Unit 1

Kinematics: Dimensions, units, conversion factors, and significant figures [1]; Motion in one dimension [5].
Motion in 2D: Vector notational conventions and nomenclature, vectors of displacement, velocity and acceleration, projectile motion, and uniform circular motion; relative motion. [7]

Unit 2

Laws of motion: inertia, mass, and force, Newton’s laws, reference frames; gravitational and other forces; free body diagram analysis for simple applications; friction and contact forces, viscous drag force and terminal speed, uniform circular motion, banking of curved roads. [10]

Unit 3

Work and kinetic energy: scalar product of two vectors, kinetic energy and work-kinetic energy theorem, work done by gravitational and spring forces, power; Work and potential energy, conservative and non-conservative forces, conservation of mechanical energy; force from potential energy, energy diagrams and equilibrium; power. [8]

Unit 4

Centre of mass of point particles and composite objects, Newton’s law for centre of mass motion; linear momentum and its conservation, applications; impulsive forces, review of strategies for solving problems in elastic and inelastic collisions; rockets. [8]
Rotational motion about fixed axis: Rotational variables, linear vs angular variables; rotational kinetic energy, rotational inertia; torque, Newton’s II law for rotation; rotational work. [4]

Unit 5

Rolling without slipping on horizontal and inclined surfaces; conservation of angular momentum [2]; An overview of rotations about asymmetric axis, rate of change of angular momentum in three dimensions, torque; precession of spinning tops [1]; Equilibrium of simple systems [1].
Oscillations: simple harmonic motion, linear spring and Hooke’s law, spring-mass system, angular frequency, period, phase, connection with uniform circular motion, angular oscillations and torsion pendulums, small oscillations, average kinetic and potential energies, damped and forced oscillations, resonance, superposition. [5]

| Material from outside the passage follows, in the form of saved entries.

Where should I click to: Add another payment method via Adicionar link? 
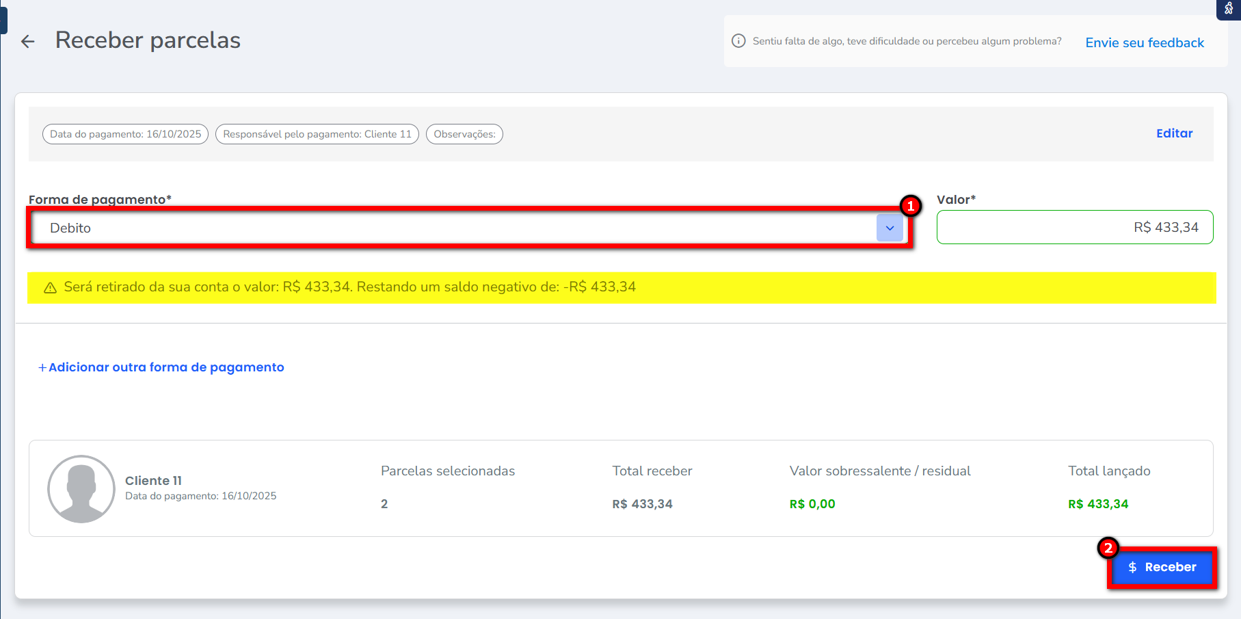(x=161, y=367)
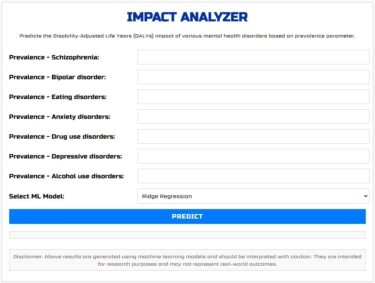Select the Alcohol use disorders field

click(x=253, y=176)
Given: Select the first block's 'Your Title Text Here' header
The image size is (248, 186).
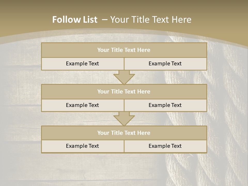Looking at the screenshot, I should 124,50.
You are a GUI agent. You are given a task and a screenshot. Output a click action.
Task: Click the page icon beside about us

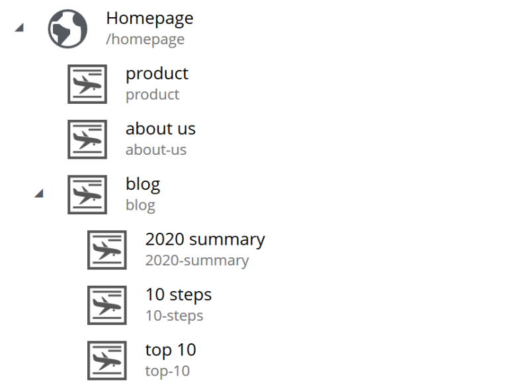(87, 139)
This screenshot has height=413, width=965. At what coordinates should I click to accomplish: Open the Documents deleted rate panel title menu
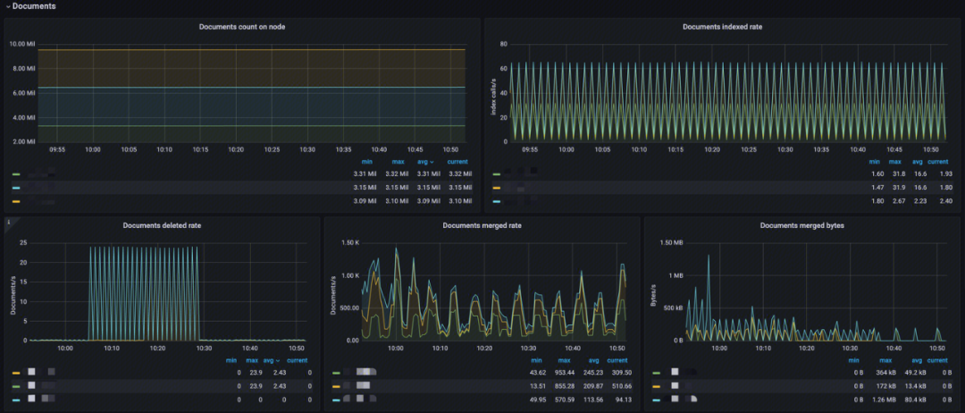point(162,225)
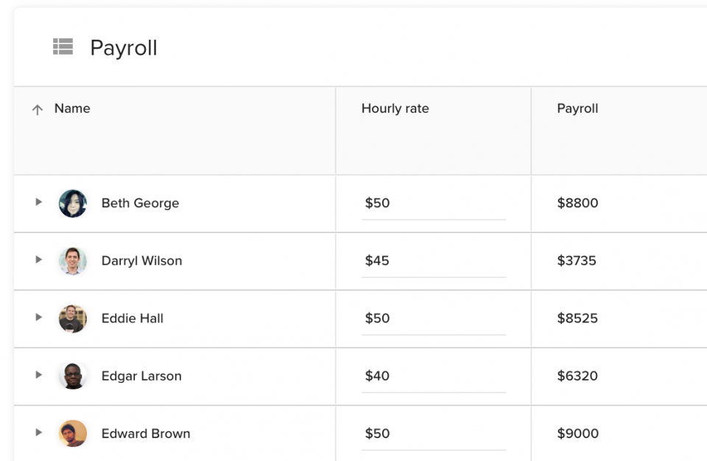Sort by the Name column header

[72, 108]
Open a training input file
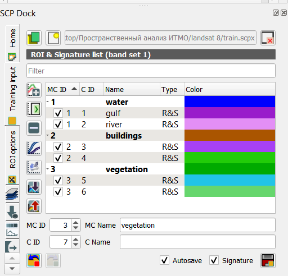The image size is (288, 276). click(x=34, y=38)
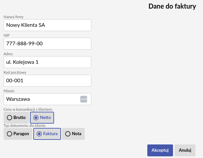This screenshot has height=158, width=203.
Task: Click the Akceptuj button
Action: pos(160,150)
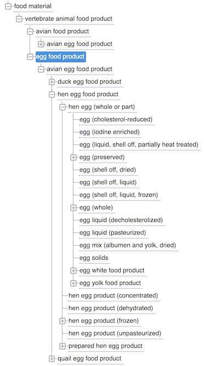Viewport: 204px width, 366px height.
Task: Select egg solids tree item
Action: [x=94, y=258]
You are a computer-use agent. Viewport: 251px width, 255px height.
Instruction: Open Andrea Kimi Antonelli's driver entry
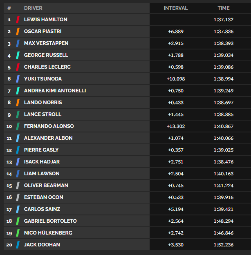[55, 91]

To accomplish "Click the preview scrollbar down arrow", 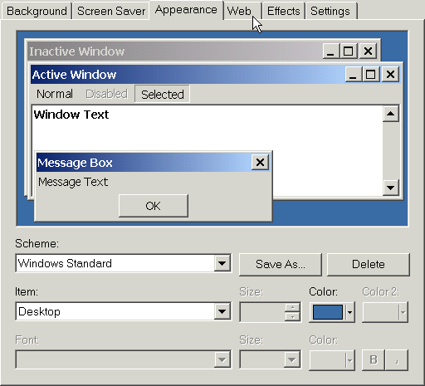I will click(x=391, y=188).
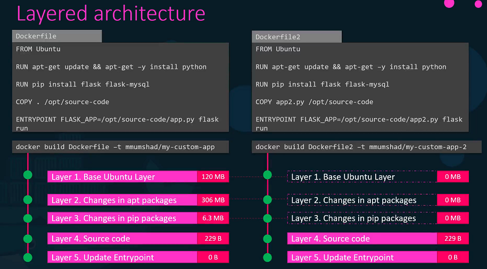The image size is (487, 269).
Task: Click the green node beside solid Layer 1 Base Ubuntu
Action: point(28,175)
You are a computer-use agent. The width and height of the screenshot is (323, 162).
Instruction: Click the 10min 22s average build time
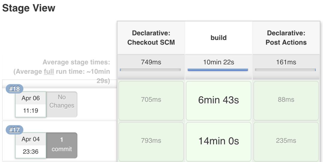218,62
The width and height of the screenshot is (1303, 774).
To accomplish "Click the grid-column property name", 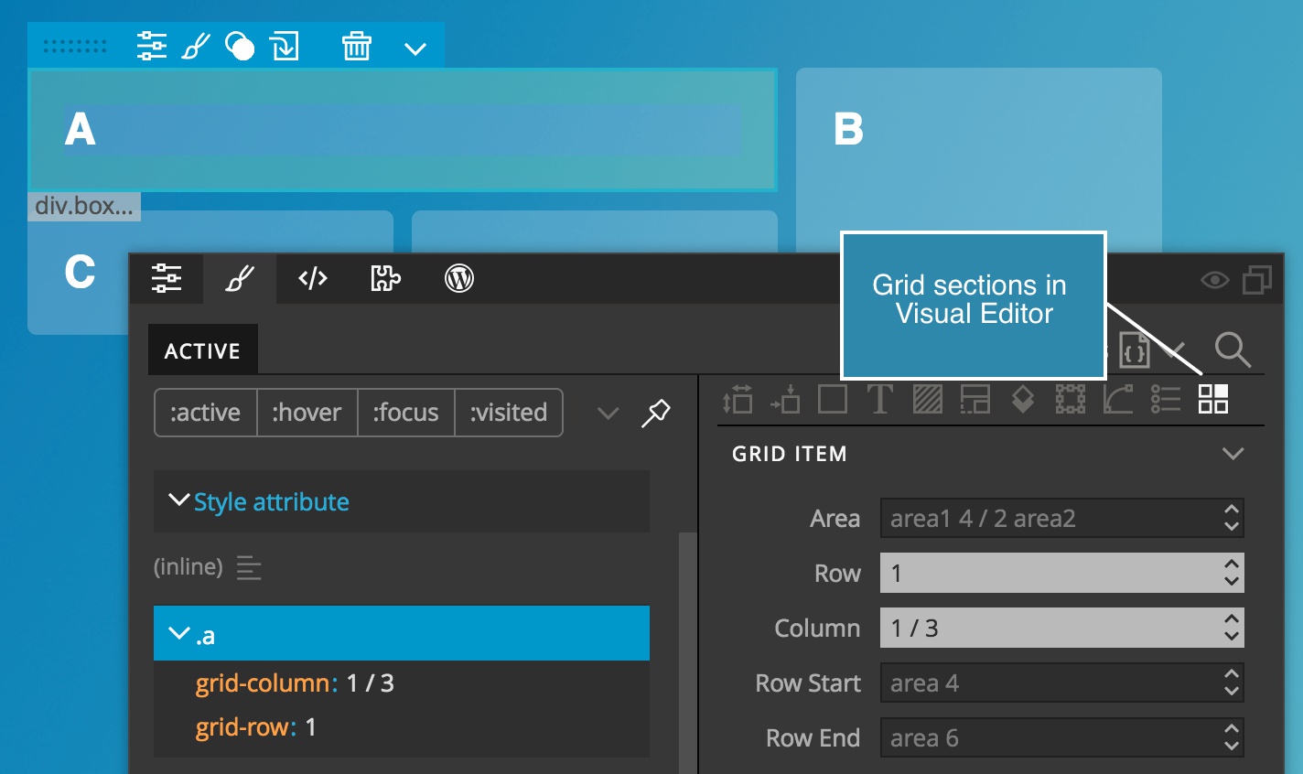I will (263, 683).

Description: This course is the most fundamental and singularly important course that introduces students to fundamental concepts and mechanics and initiates students to college level problem solving in physics. This course sets the learning paradigm and lays foundation for rest of physics.

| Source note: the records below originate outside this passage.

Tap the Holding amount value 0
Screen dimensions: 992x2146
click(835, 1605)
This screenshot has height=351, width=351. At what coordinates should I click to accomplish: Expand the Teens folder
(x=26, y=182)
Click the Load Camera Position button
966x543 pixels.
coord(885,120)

Course Outcomes: After successful completion of the course, students shall be able to
CO1: understand and articulate the concepts and solve problems in basic kinematics in one and two dimensions, projectile and circular, and relative motions.
CO2: apply Newton’s law of motion to solve, with the help of a free-body diagram, for forces of equilibrium or acceleration, under contact forces, uniform gravity, for rectilinear and circular motions.
CO3: apply the concepts of kinetic energy, work – dot product of force and displacement, work- kinetic energy theorem, power, potential energy and relation to conservative forces, conservation energy, identify types of equilibrium.
CO4: apply Newton’s law for centre of mass motion, linear momentum and its conservation, impulse
CO5: understand and apply concepts in rotational motion about fixed axis. CO6: understand simple harmonic motion, free, damped and forced oscillations.

Evaluation Pattern: As in the rules for Assessment Procedure (R.14)

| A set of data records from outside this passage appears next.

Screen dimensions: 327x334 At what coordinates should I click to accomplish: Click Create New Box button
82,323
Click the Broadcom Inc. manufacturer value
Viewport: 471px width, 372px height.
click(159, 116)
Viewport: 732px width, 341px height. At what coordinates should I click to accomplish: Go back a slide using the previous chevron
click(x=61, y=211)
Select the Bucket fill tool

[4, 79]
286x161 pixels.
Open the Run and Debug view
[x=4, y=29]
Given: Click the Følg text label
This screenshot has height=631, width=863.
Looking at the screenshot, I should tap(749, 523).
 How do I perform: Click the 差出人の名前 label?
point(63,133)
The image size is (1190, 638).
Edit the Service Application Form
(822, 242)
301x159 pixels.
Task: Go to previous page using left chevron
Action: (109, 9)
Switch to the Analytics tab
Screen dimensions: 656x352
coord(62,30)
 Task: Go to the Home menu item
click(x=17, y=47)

Skills and Employability: The entire contents of this course, tutorials and assignments lays conceptual/theoretical foundation for application of laws of physics to problems of scientific interest and builds skills required for a career as an educator/academician in schools, colleges, universities and coaching centres, as a professional researcher in government/industrial research organizations, and as a communicator of science in general.

1. D. Halliday, R. Resnick and J. Walker, Fundamentals of Physics, 10E, Ch. 2-11, 15.
2. Serway and Jewett, Physics for Scientists and Engineers, 9E, Cengage Learning, 2013. Ch. 1-10, Ch. 15.
3. R.A. Freedman and H.D. Young, University Physics with Modern Physics, 14E, Pearson India.
4. Halliday, Resnick, and Krane, Physics, Vol. 1, 4th Ed., Wiley Indian Reprint.
5. C. Kittel et al, Mechanics – Berkeley Physics Course Vol. 1, 2E, Ch. 1 – 7, McGraw-Hill.
6. Feynman, Leighton and Sands, The Feynman Lectures on Physics, Vol.1, Narosa, 2008.